**Data to use:**
+---+
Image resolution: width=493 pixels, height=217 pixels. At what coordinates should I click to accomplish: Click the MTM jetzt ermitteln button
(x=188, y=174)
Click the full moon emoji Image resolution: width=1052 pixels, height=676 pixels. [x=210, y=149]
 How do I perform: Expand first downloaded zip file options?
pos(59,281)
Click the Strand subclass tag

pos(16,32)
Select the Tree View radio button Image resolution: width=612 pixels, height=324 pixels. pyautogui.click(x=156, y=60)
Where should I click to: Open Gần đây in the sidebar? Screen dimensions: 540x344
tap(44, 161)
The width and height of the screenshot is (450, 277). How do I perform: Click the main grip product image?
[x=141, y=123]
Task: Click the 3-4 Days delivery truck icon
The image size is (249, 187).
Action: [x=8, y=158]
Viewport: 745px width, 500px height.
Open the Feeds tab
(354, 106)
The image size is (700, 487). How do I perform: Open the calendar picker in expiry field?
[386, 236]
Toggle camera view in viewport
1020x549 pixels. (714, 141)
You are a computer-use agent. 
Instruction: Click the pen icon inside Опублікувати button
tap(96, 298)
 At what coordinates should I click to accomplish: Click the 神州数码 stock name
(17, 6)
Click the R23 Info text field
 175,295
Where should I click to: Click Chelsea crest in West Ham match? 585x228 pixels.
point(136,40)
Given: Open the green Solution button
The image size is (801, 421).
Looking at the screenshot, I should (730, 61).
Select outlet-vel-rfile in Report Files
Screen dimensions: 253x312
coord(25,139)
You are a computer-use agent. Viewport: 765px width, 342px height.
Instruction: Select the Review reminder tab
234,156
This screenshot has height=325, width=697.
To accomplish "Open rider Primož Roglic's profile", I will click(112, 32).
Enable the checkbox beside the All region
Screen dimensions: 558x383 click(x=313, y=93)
+---+
**Exercise directions:** Could you update the listing from the line with "Click the full" to the line with "Select the Tree" by changing "Strand subclass tag" to "Strand category label", leaving all else unchanged and returning only those lines?

**Answer to the problem:**
Click the full moon emoji Image resolution: width=1052 pixels, height=676 pixels. [x=210, y=149]
 How do I perform: Expand first downloaded zip file options?
pos(59,281)
Click the Strand category label

pos(16,32)
Select the Tree View radio button Image resolution: width=612 pixels, height=324 pixels. pyautogui.click(x=156, y=60)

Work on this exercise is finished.